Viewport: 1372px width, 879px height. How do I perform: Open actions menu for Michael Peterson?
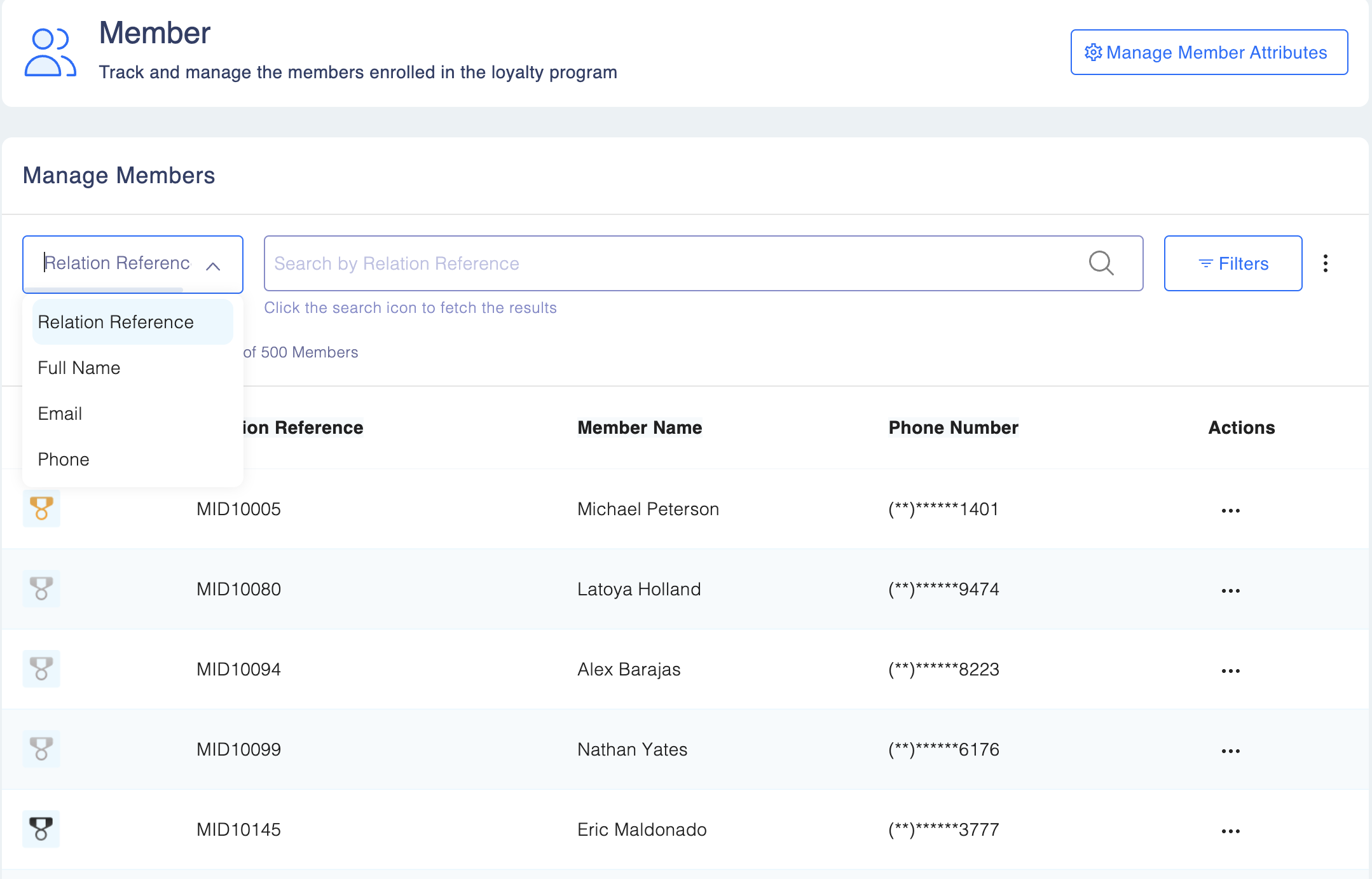1230,511
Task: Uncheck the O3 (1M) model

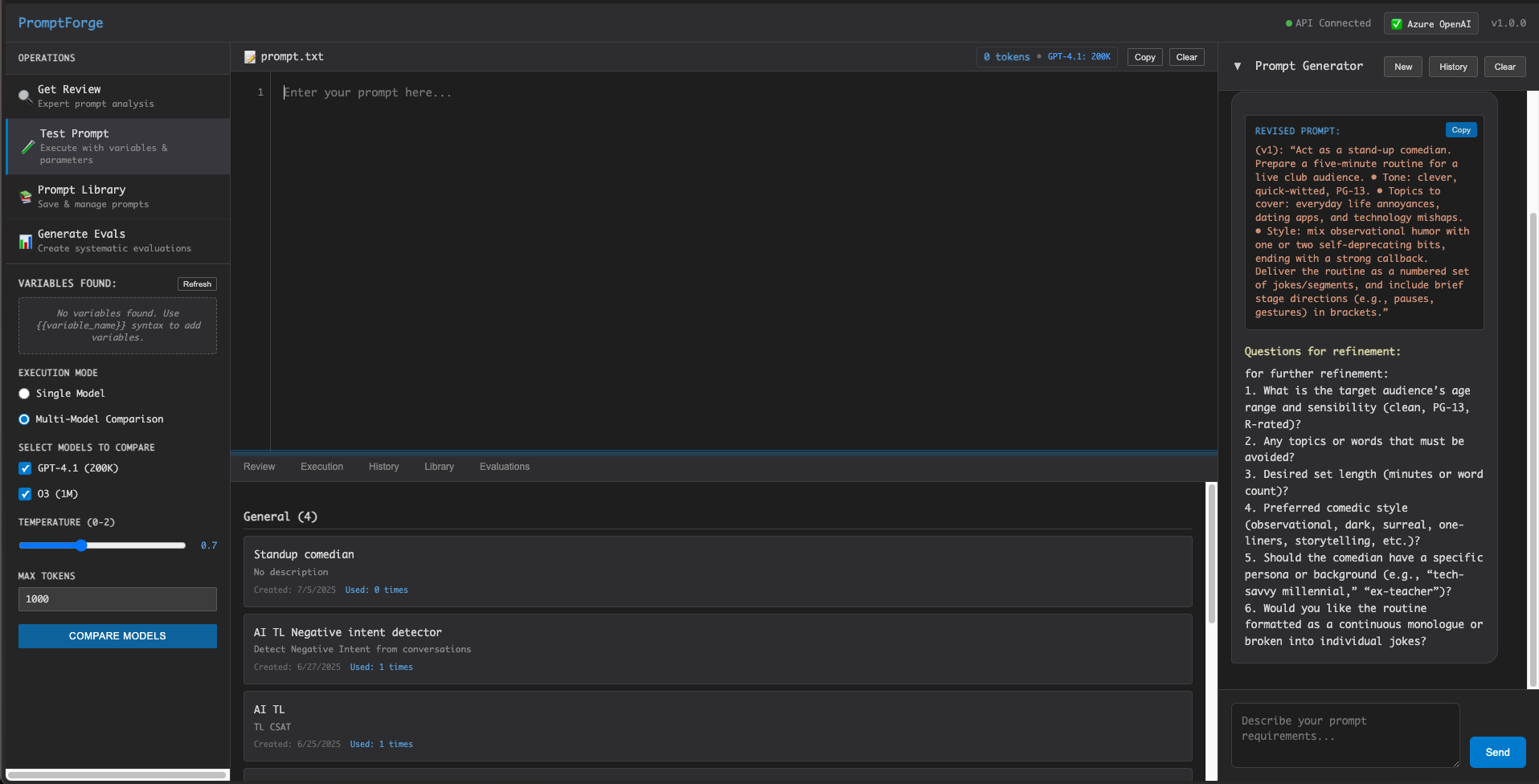Action: click(25, 494)
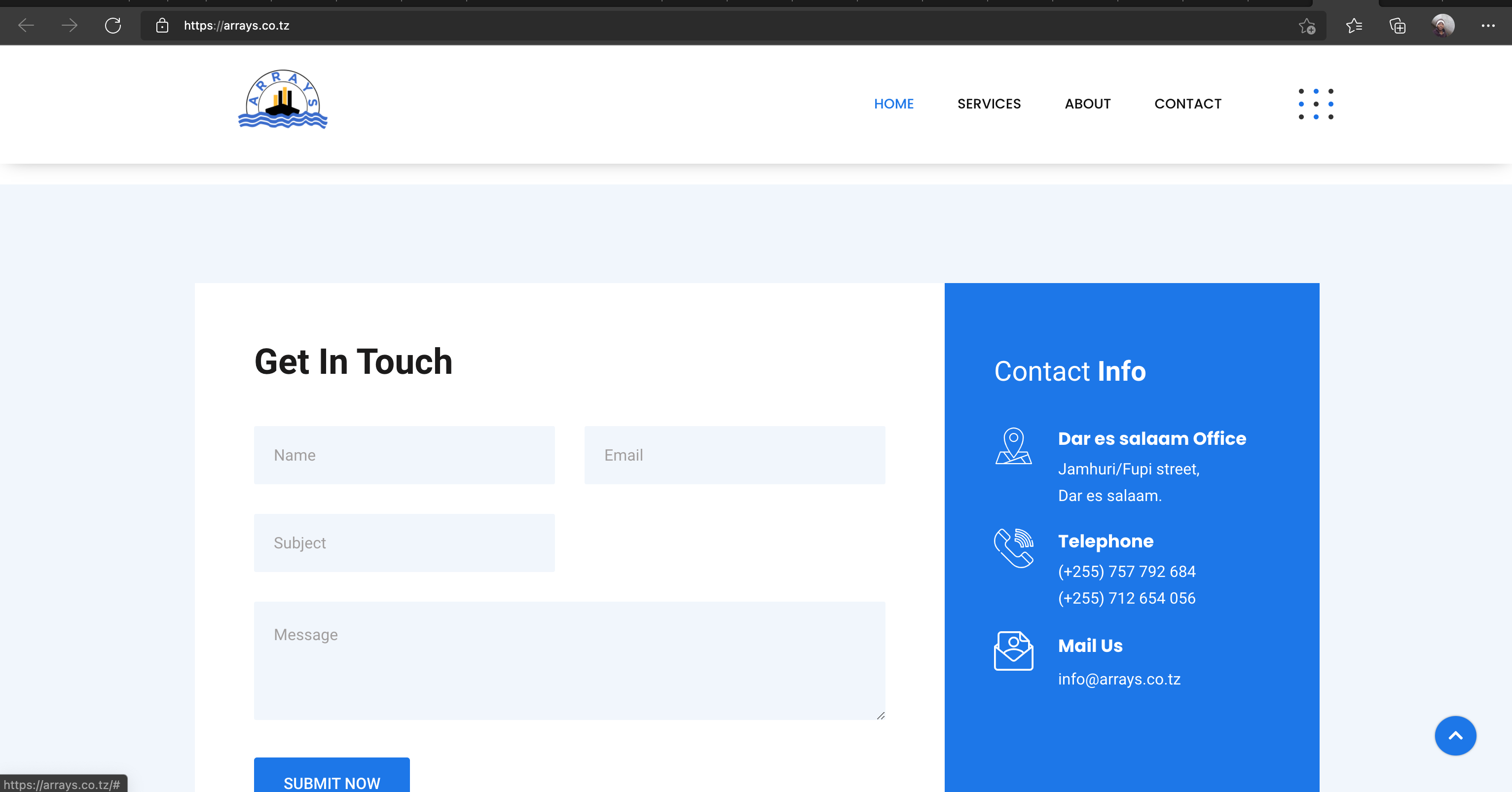Open browser settings three-dot menu
The width and height of the screenshot is (1512, 792).
(x=1487, y=25)
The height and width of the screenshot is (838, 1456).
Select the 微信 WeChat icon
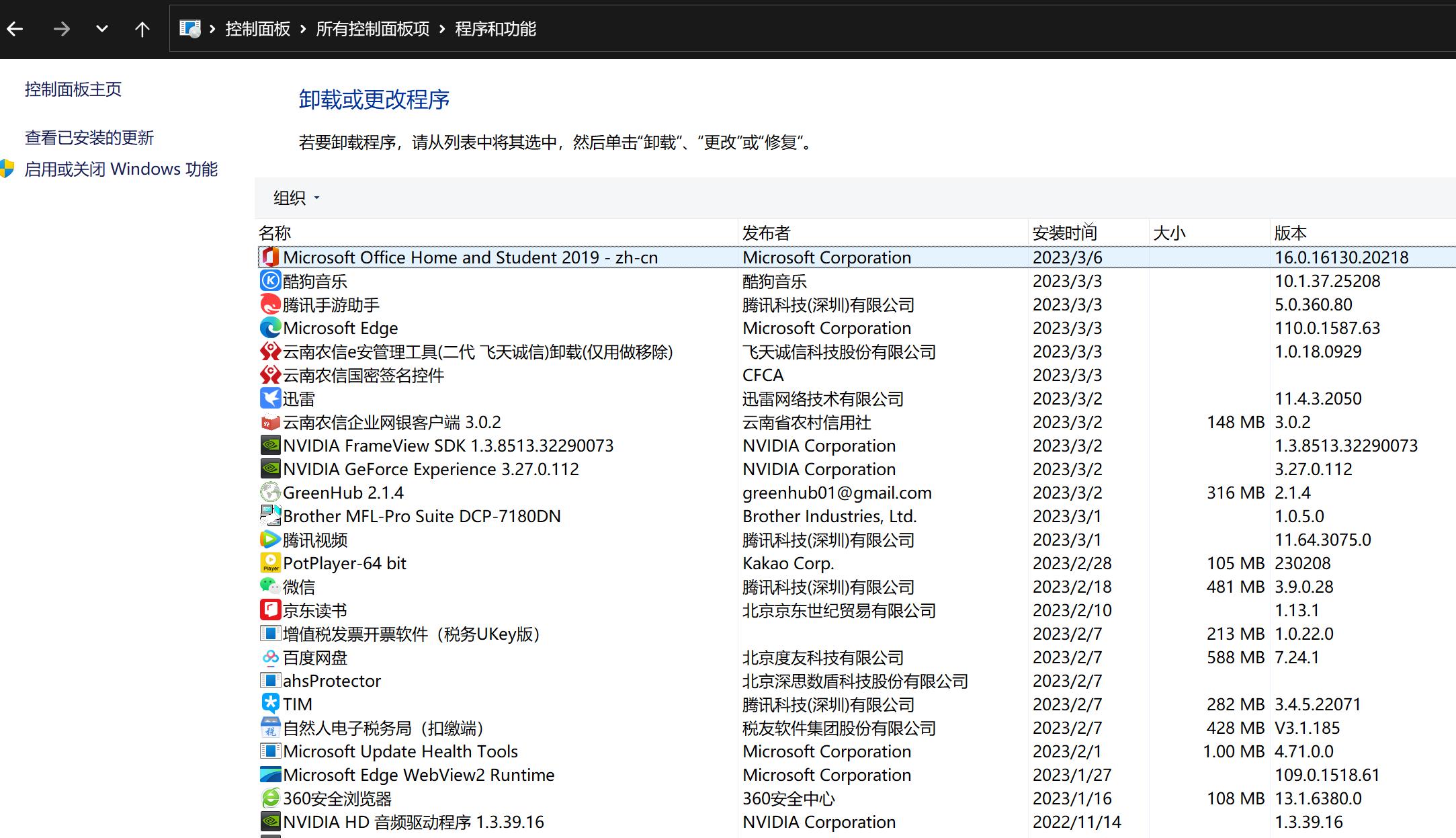(x=269, y=586)
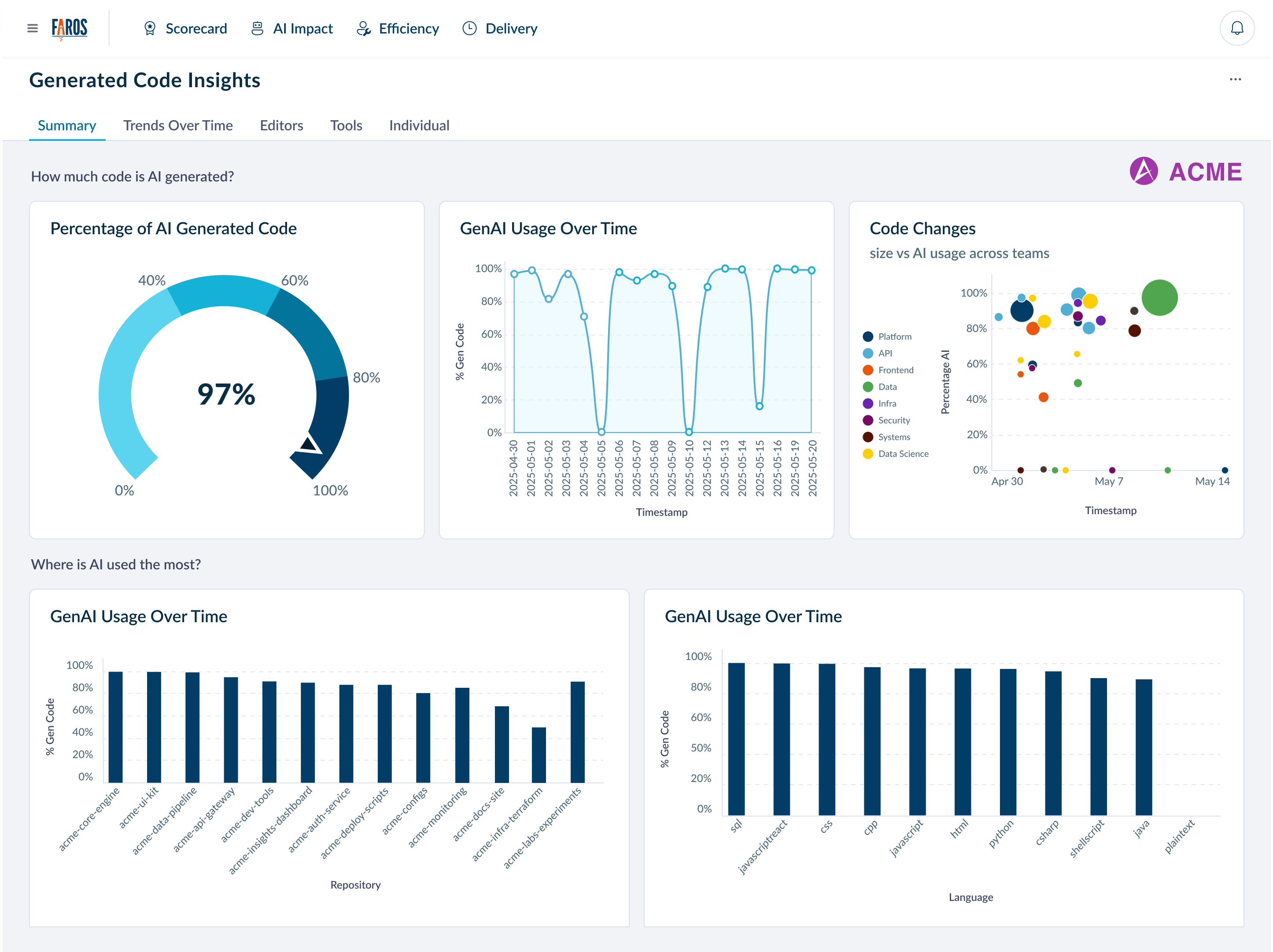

- - - -

# [YOUR ASSIGNMENT]
Each entry above must be restated word for word; the pictures stay out of the copy.

# [SOLVED EXERCISE]
Viewport: 1372px width, 879px height. How do I perform: Open actions menu for Michael Peterson?
1230,511
Task: Uncheck the O3 (1M) model

Action: click(25, 494)
Open browser settings three-dot menu
The width and height of the screenshot is (1512, 792).
(x=1487, y=25)
The height and width of the screenshot is (838, 1456).
Select the 微信 WeChat icon
(x=269, y=586)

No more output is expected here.